Thursday, October 9, 2008
Axiomatically, mathematics is concerned solely with relations among undefined things. This property is well illustrated by the game of chess. It is impossible to "define" chess otherwise than by stating a set of rules. the conventional shape of the pieces may be described to some extent, but it will not always be obvious which piece is intended for "king." The chessboard and the pieces are helpful, but they can be dispensed with. the essential thing is to know how the pieces move and act. It is meaningless to talk about the "definition" or the "true nature" of a pawn or a king. Similarly, geometry does not care what a point and a straight line "really are." They remain undefined notions, and the axioms of geometry specify the relations among them: two points determine a line, etc. These are the rules, and there is nothing sacred about them. We change the axioms to study different forms of geometry, and the logical structure of the several non-Euclidean geometries is independent of their relation to reality. Physicists have studied the motion of bodies under laws of attraction different from Newton's, and such studies are meaningful even if Newton's law of attraction is accepted as true in nature.
Newton's notions of a field of force and of action at a distance and Maxwell's concept of electromagnetic "waves" were at first decried as "unthinkable" and "contrary to intuition." Modern technology and radio in the homes have popularized these notions to such an extent that they form part of the ordinary vocabulary. Similarly, the modern student has no appreciation of the modes of thinking, the prejudices, and other difficulties against which the theory of probability had to struggle when it was new. Nowadays newspapers report on samples of public opinion, and the magic of statistics embraces all phrases of life to the extent that young girls watch the statistics of their chances to get married. Thus everyone has acquired a feeling for the meaning of statements such as "the chances are three in five." Vague as it is, this intuition serves as background and guide for the first step. It will be developed as the theory progresses and acquaintance is made with more sophisticated applications.
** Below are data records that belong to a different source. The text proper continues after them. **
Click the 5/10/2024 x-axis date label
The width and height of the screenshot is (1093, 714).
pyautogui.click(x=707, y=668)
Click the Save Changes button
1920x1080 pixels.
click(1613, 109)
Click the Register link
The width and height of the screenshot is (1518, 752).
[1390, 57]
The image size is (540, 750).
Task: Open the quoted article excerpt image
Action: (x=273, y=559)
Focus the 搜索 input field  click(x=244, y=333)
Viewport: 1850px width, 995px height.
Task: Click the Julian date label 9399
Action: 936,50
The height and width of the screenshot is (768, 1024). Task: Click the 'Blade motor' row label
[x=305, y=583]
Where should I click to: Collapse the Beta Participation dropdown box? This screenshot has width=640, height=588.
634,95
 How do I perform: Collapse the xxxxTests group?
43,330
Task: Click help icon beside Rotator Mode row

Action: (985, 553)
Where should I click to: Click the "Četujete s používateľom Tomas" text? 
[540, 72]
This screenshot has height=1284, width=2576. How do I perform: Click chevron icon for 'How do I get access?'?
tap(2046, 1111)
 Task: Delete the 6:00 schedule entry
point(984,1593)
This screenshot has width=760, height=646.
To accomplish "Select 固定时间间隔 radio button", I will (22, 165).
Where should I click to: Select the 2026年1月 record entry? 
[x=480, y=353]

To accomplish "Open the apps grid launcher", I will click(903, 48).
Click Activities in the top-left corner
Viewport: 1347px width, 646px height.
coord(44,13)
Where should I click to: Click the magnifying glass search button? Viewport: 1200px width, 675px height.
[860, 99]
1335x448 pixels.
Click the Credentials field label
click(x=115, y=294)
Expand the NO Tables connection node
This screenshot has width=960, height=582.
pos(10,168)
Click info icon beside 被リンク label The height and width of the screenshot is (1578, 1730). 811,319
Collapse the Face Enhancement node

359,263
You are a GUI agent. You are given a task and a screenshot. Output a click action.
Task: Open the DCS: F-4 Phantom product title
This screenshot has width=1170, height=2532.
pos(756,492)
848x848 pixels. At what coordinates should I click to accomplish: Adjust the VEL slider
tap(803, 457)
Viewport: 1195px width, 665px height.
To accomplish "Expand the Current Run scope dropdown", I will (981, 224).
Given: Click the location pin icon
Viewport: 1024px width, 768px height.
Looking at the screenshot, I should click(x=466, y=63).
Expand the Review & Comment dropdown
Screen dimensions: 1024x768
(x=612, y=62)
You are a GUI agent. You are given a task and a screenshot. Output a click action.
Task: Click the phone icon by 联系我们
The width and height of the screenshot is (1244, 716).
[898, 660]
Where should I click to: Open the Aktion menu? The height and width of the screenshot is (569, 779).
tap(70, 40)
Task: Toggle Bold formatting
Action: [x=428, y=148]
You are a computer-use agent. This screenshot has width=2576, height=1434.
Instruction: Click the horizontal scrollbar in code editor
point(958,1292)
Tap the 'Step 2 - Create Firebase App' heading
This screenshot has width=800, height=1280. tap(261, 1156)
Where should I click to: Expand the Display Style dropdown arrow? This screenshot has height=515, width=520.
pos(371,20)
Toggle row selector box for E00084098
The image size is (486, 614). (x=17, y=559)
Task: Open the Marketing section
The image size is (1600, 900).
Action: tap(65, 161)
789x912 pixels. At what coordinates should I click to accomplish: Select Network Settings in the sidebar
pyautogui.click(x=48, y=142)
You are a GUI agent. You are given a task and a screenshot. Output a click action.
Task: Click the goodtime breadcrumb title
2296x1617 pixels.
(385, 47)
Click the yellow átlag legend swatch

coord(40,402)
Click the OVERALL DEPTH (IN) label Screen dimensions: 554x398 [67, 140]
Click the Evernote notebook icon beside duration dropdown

The concepts of geometry and mechanics are in practice identified with certain physical objects, but the process is so flexible and variable that no general rules can be given. The notion of a rigid body is fundamental and useful, even though no physical object is rigid. Whether a given body can be treated as if it were rigid depends on the circumstances and the desired degree of approximation. Rubber is certainly not rigid, but in discussing the motion of automobiles text books treat the rubber tires as rigid bodies. Depending on the purpose of the theory, we disregard the atomic structure of matter and treat the sun now as a ball of continuous matter, now as a single mass point.
. . . The manner in which mathematical theories are applied does not depend on preconceived ideas; it is a purposeful technique depending on, and changing with, experience.
Feller, William (1950) An Introduction to Probability Theory and Its Applications, 2nd ed.